GLENDALE – Win or lose, Coyotes prospects are expected to gain valuable experience and confidence at the upcoming 2016 IIHF World Junior Championship.

“Any time a young player gets exposed to the environment at the World Junior it’s very positive for their development,” Coyotes General Manager Don Maloney said.

Final rosters for the tournament, which runs from Dec. 26 – Jan. 5 in Helsinki, Finland, are set and seven Coyotes prospects will participate. They are forwards Brendan Perlini and Dylan Strome for Canada; forwards Christian Dvorak and Ryan MacInnis for USA; and goalie Erik Kallgren and forwards Anton Karlsson and Jens Looke for Sweden.

No other NHL team has more prospects competing than Arizona.

“There is a certain pride that comes to an organization with having a lot of players involved in this tournament,” Maloney said. “I believe it reflects the depth of your organization’s talent and your prospect list, and that it’s reflective of solid drafting and the initial phase of development after the Draft. We’re happy and proud that we have seven players playing at this level. It’s really the premiere event for young players, and it’s such a valuable tool because you get to see how these players perform on such an important stage.”



Ten nations are competing in the tournament and the consensus is there is no clear-cut favorite to win. Canada is the defending champion, but the USA, Sweden and Finland all are considered potential gold medalists, too.

Maloney, Assistant General Manager Darcy Regier and several of the Coyotes scouts are planning to attend the tournament to see for themselves how Arizona’s prospects perform. All eyes, of course, will be on Strome, whom Arizona drafted third overall this year.

“Part of his development is playing in this tournament and hopefully performing well,” Maloney said. “Generally speaking, I’ve always felt the players who perform the best in this tournament can play in the NHL and soon. In Dylan’s case, he and Mitch Marner will be leaned on heavily by Team Canada so he’ll get all the hard matchups and all the big ice time when it comes to offense. If he can go in and have a good tournament it’s just another check mark on his resume as we look down the road for us, perhaps as early as next September. We hope we’ll be able to say he did well there, just like Max Domi and Anthony Duclair did last year. When they played the way they did a year ago it didn’t take a nuclear physicist to realize that they might be able to play for us.”
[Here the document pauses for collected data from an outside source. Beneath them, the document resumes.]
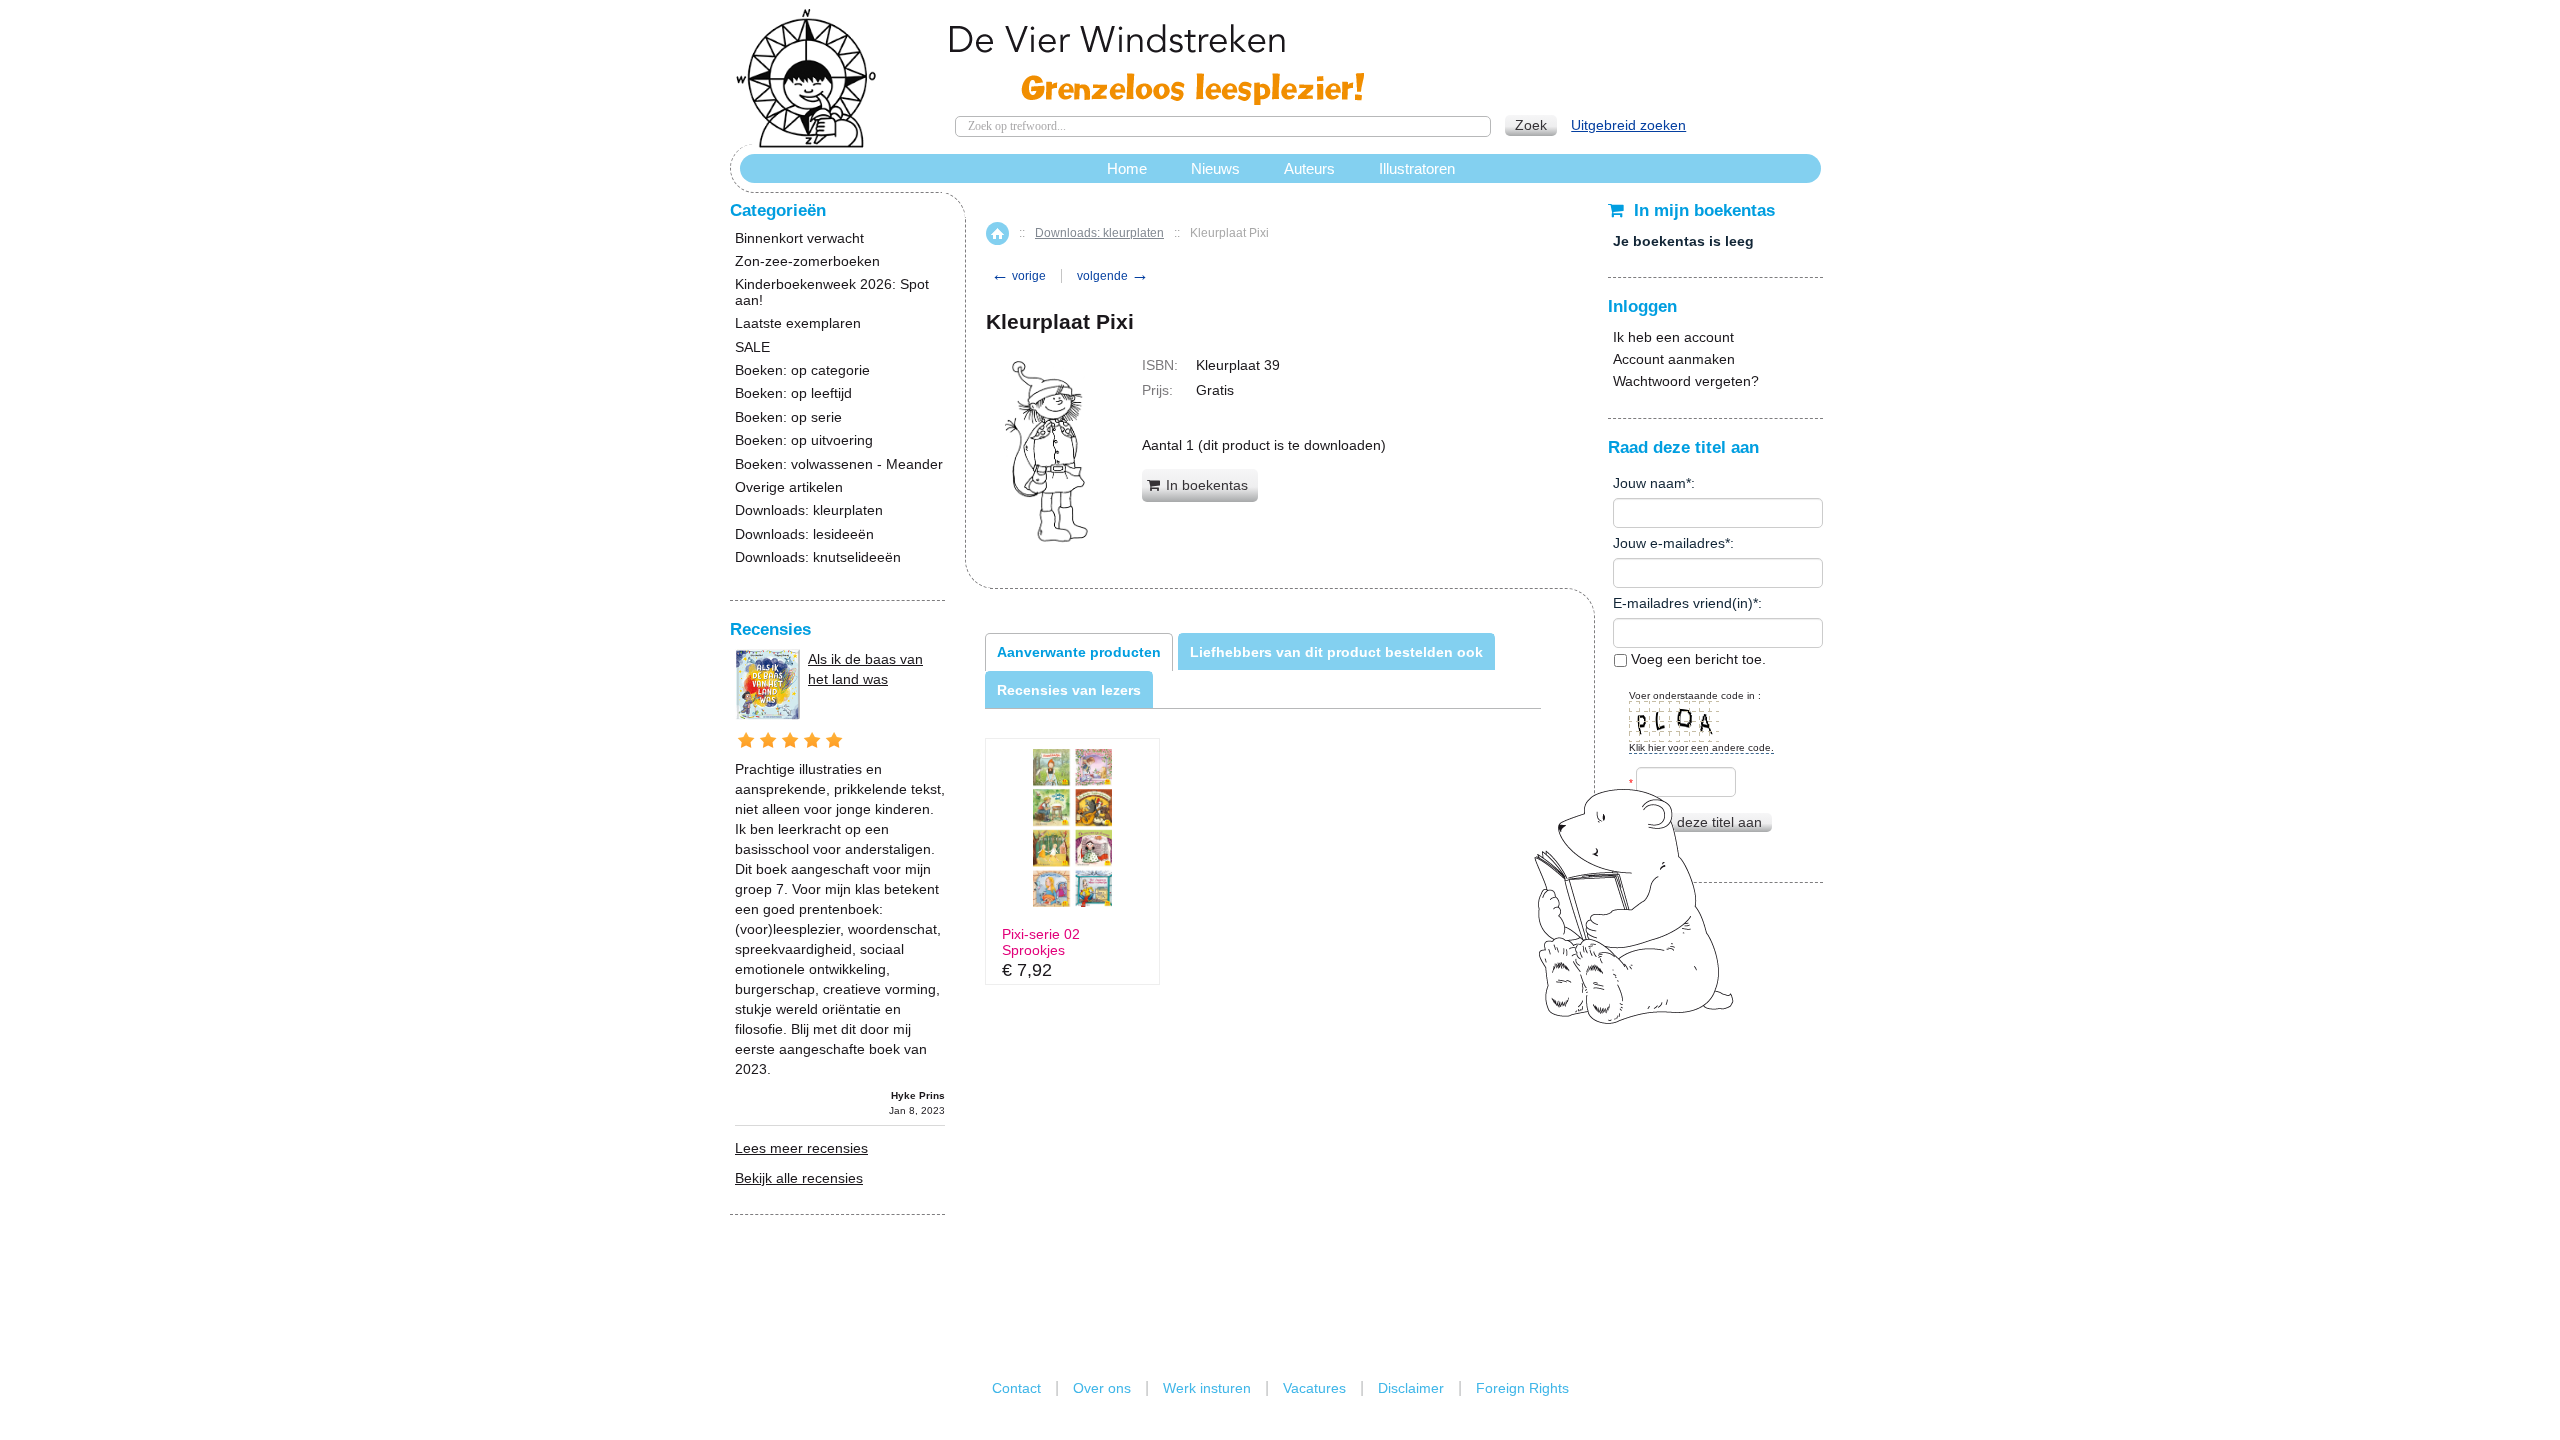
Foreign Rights (1522, 1388)
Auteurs (1309, 168)
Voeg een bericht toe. (1696, 659)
Domi and Duclair helped Team Canada win the gold medal last year on home soil.

“It was such a great experience,” Duclair said. “Obviously we topped it off by winning the gold medal, but just being able to play against the best young players in the world was great because you get to see where you stand on a personal level.”

Both Duclair and Domi said playing in the World Junior helped prepare them for playing in the NHL soon after.

“It’s very demanding,” Duclair said. “You play almost everyday and every game means so much. Everything is on the line so you have to be so focused and very prepared for each game.”

Domi liked the pressure of playing in such a prestigious, high-profile event.

“It’s pretty tiring but it’s like you’re playing in Game 7 of a league final every night, and everyone in the country supports you so you rally around that,” Domi said.

Like Domi and Duclair, Coyotes defenseman Connor Murphy won a gold medal at the World Junior Championship playing for Team USA in 2013.

“It’s such a cool and different event because it’s a bunch of random guys put together to play like 10 games, and there is so much pride involved in playing in that tournament for the individuals and for the teams,” Murphy said. “It’s so different from other playoff series because anything can happen; once you get into the medal rounds it’s single elimination.”

Coyotes defenseman Oliver Ekman-Larsson remembers having a great time making friends and winning a bronze medal with Team Sweden in 2010. He advises the Coyotes prospects to enjoy the once-in-a-lifetime experience.

“I wanted to show everybody I was a good hockey player but I also tried to have fun every time I stepped on the ice,” Ekman-Larsson said. “That’s my advice – don’t think too much, just have fun.”